To a large extent, I want to disagree with Michael in his recent comment, except that he is correct, in that a perusal of the gradient & Hessian, even the Jacobian before you convert this to a scalar problem can help. And since he has ressurrected this question, I might as well respond to a question I never saw in the first place.
My disagreement stems form the idea that just cranking down on the tolerance is a good idea. It may work. But usually not. Just cracking the whip on an optimizer too often just leads to longer run times, with little gain.

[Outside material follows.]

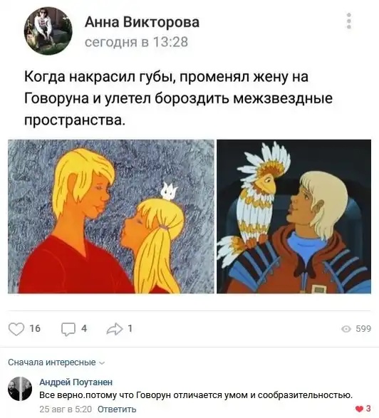379x418 pixels.
Task: Click the views eye icon
Action: click(346, 329)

As far as the Hessian of a vector valued function being a higher dimensional thing, that is irrelevant. You cannot optimize a vector valued function anyway. You can only convert it by some scheme into a scalar function, and THEN you CAN indeed compute a Hessian. Note that in the case of most vector valued functions, these end up being nonlinear least squares problems that people are trying to solve. It may be a multi-criteria optimization. But if you are optimizing anything, in the end, you converted it to a scalar problem. So still, the Hessian of the final objective is well defined and is a simple matrix.

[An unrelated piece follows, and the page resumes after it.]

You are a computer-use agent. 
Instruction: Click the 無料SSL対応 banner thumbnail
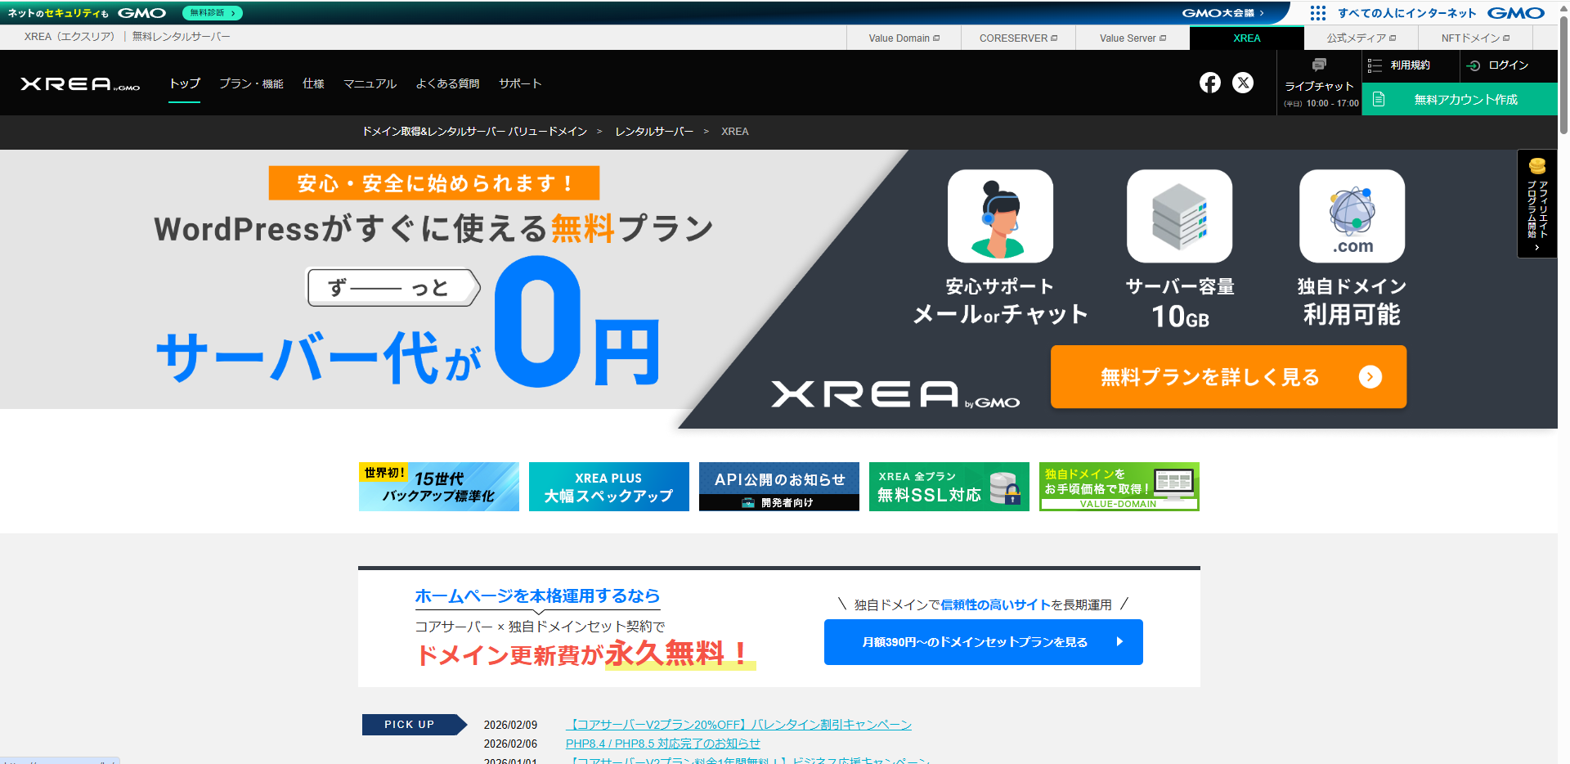click(x=949, y=487)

Once you have a scalar objective, you can look at gradients, at the Hessian. And you can always look at the Jacobian. Is there some magic formula that will tell you how to intelligently rescale the problem? Of course not. If there were, then nonlinear problems would be trivial to solve. An issue is that the starting point may be far away from the solution, and sensitivities of the objective can change greatly when you wander around the parameter space. That suggests the most important thing you can do is to choose intelligent starting values.

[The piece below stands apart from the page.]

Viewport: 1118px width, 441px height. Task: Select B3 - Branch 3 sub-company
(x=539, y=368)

As such, that suggests the value of a multi-start solution. If you have no real clue as to the final parameters, then you want to use multiple start points. That will always improve your results. Either it will give you some confidance the solver is arriving at a consistent solution, or it will convince you there is an issue.
Good choices of constraints are also a valuable thing. As much as you can reduce the size of the search space in any multi-dimensional search, this is a huge benefit.
Finally, it is not a bad idea to look at the gradient and Hessian AFTER the result has been obtained. Be careful though. Don't look too carefully at the Hessian returned by a solver like fmincon, as it will only be an approximation to the final Hessian. In fact, I would ignore that output of fmincon completely. But a Hessian is not too difficult to compute at a point. And if you are really worried about the solution, you might decide to use that final Hessian to re-scale the parameters, and then resolve the problem.
But I would never advise someone to just crank down on the convergence tolerances. If I was sick, well chicken soup might help - hey, it can't hurt! But I'd rather give my doctor a call first. And that is how I see cranking down on the tolerances - as the computational equivalent of chicken soup.